В июле кроме смородины и черники, которые я предпочитаю есть просто так, чтобы не сойти с ума от китайской пытки вытаскиванием косточек, кроме голубики и малины, которыми я украшаю торты, — есть еще вишня. Но она отлично переносит заморозку, и даже самая дешевая на развес в «Ашане» с удовольствием становится кислым конфи или компоте.

В июле я схожу с ума по абрикосам.

Я терпеть не могу абрикосы в живом виде. Ни огромные мясистые, ни маленькие твердые, ни оранжевые, ни бледно-желтые. Никакой сорт меня не вдохновляет. Кондитеру нельзя так говорить, наверное, — даже мне, Асе-которая-чувствует-все-запахи-и-любит-все-вкусы, и то нельзя так говорить.

Но не люблю.

Зато абсолютно все, что получается из них, — это нектар и пища богов!

Когда я еще не умела готовить сама, мы каждое лето покупали у одной кавказской семьи все их варенье. Их семейный рецепт, оберегаемый как сокровище дракона, не включал сахар или пектин — этого добра достаточно в самих абрикосах. Но наверняка включал южный ветер, горный воздух и любовь к цветущим абрикосовым деревьям.

Мне нравилось это варенье — прозрачное, оранжевое, похожее на живое солнце. И расколотые ядрышки косточек, спрятанные в крошечных абрикосиках в этом густом солнечном свете.

Абрикосовый компот отчим варил сам. Все остальное: джемы, пастилу, мармелад — делали другие люди, а вот компот был для него медитацией и молитвой одновременно. Он получался чудом ничуть не хуже варенья — только солнечный свет был разлит в бутылки, а не разложен в банки.

Не было ничего на свете вкуснее абрикосового варенья и абрикосового компота.

Когда я впервые испытала оргазм, я поняла, что нашла первую вещь, которая почти приблизилась к этому невероятному ощущенью света и счастья.

Вообще я не люблю лето. Я очень мрачная, и лучше всего мое состояние внутри и снаружи уравновешивается в ноябре, когда разноцветье опавших листьев тускнеет и приходит к единому грязно-бурому, когда начинаются долгие дожди, под которые так хорошо спится и можно с чистой совестью не выходить из дома, потому что на улице совершенно ничего приятного и интересного нет.

Когда я стала кондитером, кроме любви к ноябрю, я приобрела еще и неприязнь к лету. Особенно, когда надо работать. В открытые окна летит пыль, а с закрытыми жить невозможно. Шоколад тает в жару, а в дождь плохо сохнет безе. Муссовые пирожные размораживаются слишком быстро и неравномерно, а если оставить их на столе, начинают оплывать и терять презентабельный вид.

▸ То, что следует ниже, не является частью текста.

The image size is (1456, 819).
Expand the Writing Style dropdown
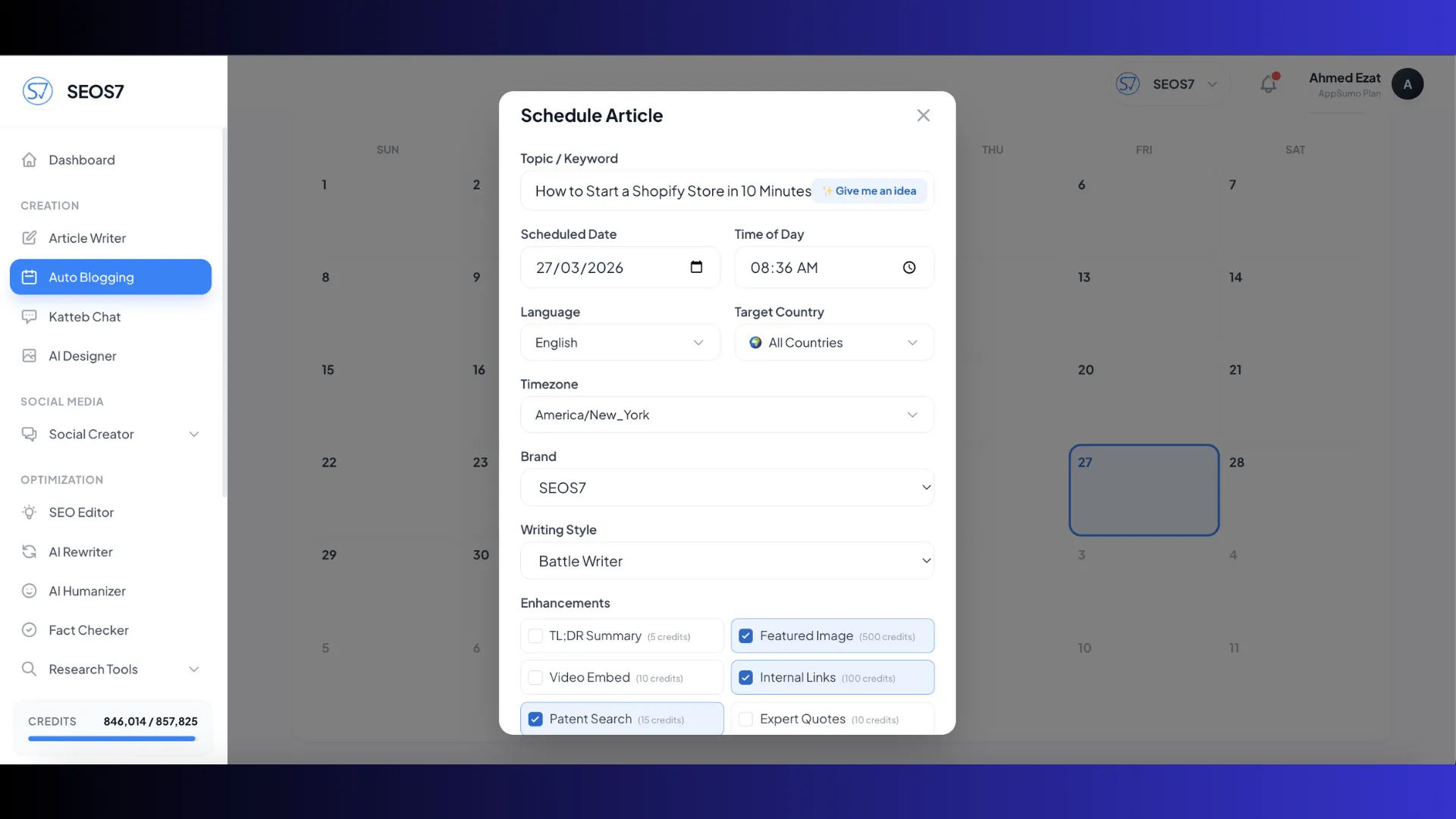tap(726, 561)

Довезти куда-то торт, не испортив нежный декор из тонких кружев шоколада, практически невозможно. Зеркальная глазурь мутнеет от тепла и покрывается капельками конденсата в холодильнике. Только врагам стоит скармливать муссовое пирожное, верхний слой которого уже стал отвратительно теплым, а внутренний не до конца разморозился.

Но.

Нынешнее ошеломительное лето на вкус почти как абрикосовое варенье.

Золотое, сияющее и с легкой горечью ядрышек внутри.

Никогда бы не поверила, что когда-нибудь это скажу.

Я люблю это лето.

— Почему я снова мою у тебя посуду? — спросил в пространство Макс, впрочем, не отвлекаясь от процесса.

Сегодня я занималась заготовкой желе, конфи и кремю на будущее, поэтому по десять раз в час пачкала соковыжималку, блендер, миксер, доски и кастрюльки, не говоря уж о ложках и лопаточках, а он терпеливо их отмывал практически в конвейерном режиме.

— Потому что я терпеть не могу это делать, — отозвалась я, аккуратно переливая пюре в кастрюльку, стоящую на весах.

— А кто любит? — проворчал он, выставляя в очередной раз отмытую соковыжималку на стол. — Ты уверена, что тебе реально настолько нужен сок из мяты и эстрагона? Знаешь, как глубоко и упорно могут прятаться среди ножей и шнеков травинки?

— Знаю. Никто не любит, но если бы ты до восьми лет мыл посуду колодезной водой в тазике, ты бы меня гораздо лучше понимал.

— Ого, — присвистнул Макс.

Он подошел сзади и, пока я размешивала пюре на маленьком огне и думала, надо ли добавлять сахар в маракуйю или она и так сладкая, обнял меня за талию и прижался губами к шее.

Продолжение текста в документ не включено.